▶ **WRITTEN PROBLEM**: Rewrite all of the material below, replacing "Identify the location of" with "Give the position of" and leaving everything else as it is.

▶ **MATERIAL PROVIDED**:
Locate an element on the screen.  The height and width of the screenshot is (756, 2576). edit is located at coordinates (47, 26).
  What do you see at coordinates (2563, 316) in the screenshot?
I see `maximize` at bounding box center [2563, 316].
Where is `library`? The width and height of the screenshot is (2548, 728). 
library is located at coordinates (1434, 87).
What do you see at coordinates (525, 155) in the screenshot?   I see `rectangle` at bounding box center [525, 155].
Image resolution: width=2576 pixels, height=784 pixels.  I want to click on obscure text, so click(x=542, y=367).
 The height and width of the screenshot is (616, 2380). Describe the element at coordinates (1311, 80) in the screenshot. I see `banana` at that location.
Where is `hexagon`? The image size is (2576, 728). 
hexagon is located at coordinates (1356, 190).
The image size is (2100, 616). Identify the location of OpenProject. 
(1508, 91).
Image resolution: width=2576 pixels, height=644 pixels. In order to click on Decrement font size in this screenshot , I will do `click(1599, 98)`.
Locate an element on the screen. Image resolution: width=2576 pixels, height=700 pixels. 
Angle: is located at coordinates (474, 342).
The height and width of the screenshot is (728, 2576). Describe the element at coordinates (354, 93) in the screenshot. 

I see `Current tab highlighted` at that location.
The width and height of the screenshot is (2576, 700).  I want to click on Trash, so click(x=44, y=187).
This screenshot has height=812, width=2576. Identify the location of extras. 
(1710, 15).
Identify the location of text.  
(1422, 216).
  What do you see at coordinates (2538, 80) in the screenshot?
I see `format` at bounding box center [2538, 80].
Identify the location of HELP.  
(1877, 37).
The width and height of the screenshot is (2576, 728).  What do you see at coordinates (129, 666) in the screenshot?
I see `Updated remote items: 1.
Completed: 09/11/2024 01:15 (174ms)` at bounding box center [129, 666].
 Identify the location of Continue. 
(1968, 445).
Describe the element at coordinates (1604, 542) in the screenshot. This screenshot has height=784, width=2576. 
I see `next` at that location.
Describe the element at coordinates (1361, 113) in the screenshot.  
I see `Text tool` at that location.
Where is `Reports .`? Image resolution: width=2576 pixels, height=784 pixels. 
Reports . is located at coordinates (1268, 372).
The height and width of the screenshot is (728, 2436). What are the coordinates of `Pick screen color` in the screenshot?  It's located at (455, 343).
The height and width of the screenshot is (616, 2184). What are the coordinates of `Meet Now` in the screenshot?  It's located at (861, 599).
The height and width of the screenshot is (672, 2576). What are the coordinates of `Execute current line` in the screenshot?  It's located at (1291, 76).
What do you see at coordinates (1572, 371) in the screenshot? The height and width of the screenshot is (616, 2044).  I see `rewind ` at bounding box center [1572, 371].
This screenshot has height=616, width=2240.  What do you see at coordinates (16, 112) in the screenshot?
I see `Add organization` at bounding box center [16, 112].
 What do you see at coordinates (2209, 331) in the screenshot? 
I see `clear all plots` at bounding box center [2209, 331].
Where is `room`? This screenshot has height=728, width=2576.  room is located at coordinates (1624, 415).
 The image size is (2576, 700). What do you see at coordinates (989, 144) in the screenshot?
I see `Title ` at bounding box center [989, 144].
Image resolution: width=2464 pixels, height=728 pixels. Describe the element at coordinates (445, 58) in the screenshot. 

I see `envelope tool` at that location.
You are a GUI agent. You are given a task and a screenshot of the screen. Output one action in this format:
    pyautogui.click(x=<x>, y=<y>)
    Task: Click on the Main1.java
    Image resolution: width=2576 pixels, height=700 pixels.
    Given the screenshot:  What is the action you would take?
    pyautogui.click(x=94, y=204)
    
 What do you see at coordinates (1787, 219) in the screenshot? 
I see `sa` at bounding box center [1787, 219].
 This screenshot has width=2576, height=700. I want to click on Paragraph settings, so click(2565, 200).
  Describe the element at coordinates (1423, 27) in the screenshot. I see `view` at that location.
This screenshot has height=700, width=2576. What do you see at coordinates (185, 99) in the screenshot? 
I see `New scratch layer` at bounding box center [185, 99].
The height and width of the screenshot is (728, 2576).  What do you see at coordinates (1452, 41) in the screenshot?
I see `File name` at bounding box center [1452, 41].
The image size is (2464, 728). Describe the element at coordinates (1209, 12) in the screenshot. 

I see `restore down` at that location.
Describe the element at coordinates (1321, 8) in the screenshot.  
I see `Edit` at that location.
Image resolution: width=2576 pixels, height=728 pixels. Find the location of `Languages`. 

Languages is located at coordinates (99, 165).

▶ **FINAL RESULT**:
Locate an element on the screen.  The height and width of the screenshot is (756, 2576). edit is located at coordinates (47, 26).
  What do you see at coordinates (2563, 316) in the screenshot?
I see `maximize` at bounding box center [2563, 316].
Where is `library`? The width and height of the screenshot is (2548, 728). 
library is located at coordinates (1434, 87).
What do you see at coordinates (525, 155) in the screenshot?   I see `rectangle` at bounding box center [525, 155].
Image resolution: width=2576 pixels, height=784 pixels.  I want to click on obscure text, so click(x=542, y=367).
 The height and width of the screenshot is (616, 2380). Describe the element at coordinates (1311, 80) in the screenshot. I see `banana` at that location.
Where is `hexagon`? The image size is (2576, 728). 
hexagon is located at coordinates (1356, 190).
The image size is (2100, 616). Give the position of OpenProject. 
(1508, 91).
Image resolution: width=2576 pixels, height=644 pixels. In order to click on Decrement font size in this screenshot , I will do `click(1599, 98)`.
Locate an element on the screen. Image resolution: width=2576 pixels, height=700 pixels. 
Angle: is located at coordinates (474, 342).
The height and width of the screenshot is (728, 2576). Describe the element at coordinates (354, 93) in the screenshot. 

I see `Current tab highlighted` at that location.
The width and height of the screenshot is (2576, 700).  I want to click on Trash, so click(x=44, y=187).
This screenshot has height=812, width=2576. Give the position of extras. 
(1710, 15).
Give the position of text.  
(1422, 216).
  What do you see at coordinates (2538, 80) in the screenshot?
I see `format` at bounding box center [2538, 80].
Give the position of HELP.  
(1877, 37).
The width and height of the screenshot is (2576, 728).  What do you see at coordinates (129, 666) in the screenshot?
I see `Updated remote items: 1.
Completed: 09/11/2024 01:15 (174ms)` at bounding box center [129, 666].
 Give the position of Continue. 
(1968, 445).
Describe the element at coordinates (1604, 542) in the screenshot. This screenshot has height=784, width=2576. 
I see `next` at that location.
Describe the element at coordinates (1361, 113) in the screenshot.  
I see `Text tool` at that location.
Where is `Reports .`? Image resolution: width=2576 pixels, height=784 pixels. 
Reports . is located at coordinates (1268, 372).
The height and width of the screenshot is (728, 2436). What are the coordinates of `Pick screen color` in the screenshot?  It's located at (455, 343).
The height and width of the screenshot is (616, 2184). What are the coordinates of `Meet Now` in the screenshot?  It's located at (861, 599).
The height and width of the screenshot is (672, 2576). What are the coordinates of `Execute current line` in the screenshot?  It's located at (1291, 76).
What do you see at coordinates (1572, 371) in the screenshot? The height and width of the screenshot is (616, 2044).  I see `rewind ` at bounding box center [1572, 371].
This screenshot has height=616, width=2240.  What do you see at coordinates (16, 112) in the screenshot?
I see `Add organization` at bounding box center [16, 112].
 What do you see at coordinates (2209, 331) in the screenshot? 
I see `clear all plots` at bounding box center [2209, 331].
Where is `room`? This screenshot has height=728, width=2576.  room is located at coordinates (1624, 415).
 The image size is (2576, 700). What do you see at coordinates (989, 144) in the screenshot?
I see `Title ` at bounding box center [989, 144].
Image resolution: width=2464 pixels, height=728 pixels. Describe the element at coordinates (445, 58) in the screenshot. 

I see `envelope tool` at that location.
You are a GUI agent. You are given a task and a screenshot of the screen. Output one action in this format:
    pyautogui.click(x=<x>, y=<y>)
    Task: Click on the Main1.java
    Image resolution: width=2576 pixels, height=700 pixels.
    Given the screenshot:  What is the action you would take?
    pyautogui.click(x=94, y=204)
    
 What do you see at coordinates (1787, 219) in the screenshot? 
I see `sa` at bounding box center [1787, 219].
 This screenshot has width=2576, height=700. I want to click on Paragraph settings, so click(2565, 200).
  Describe the element at coordinates (1423, 27) in the screenshot. I see `view` at that location.
This screenshot has height=700, width=2576. What do you see at coordinates (185, 99) in the screenshot? 
I see `New scratch layer` at bounding box center [185, 99].
The height and width of the screenshot is (728, 2576).  What do you see at coordinates (1452, 41) in the screenshot?
I see `File name` at bounding box center [1452, 41].
The image size is (2464, 728). Describe the element at coordinates (1209, 12) in the screenshot. 

I see `restore down` at that location.
Describe the element at coordinates (1321, 8) in the screenshot.  
I see `Edit` at that location.
Image resolution: width=2576 pixels, height=728 pixels. Find the location of `Languages`. 

Languages is located at coordinates (99, 165).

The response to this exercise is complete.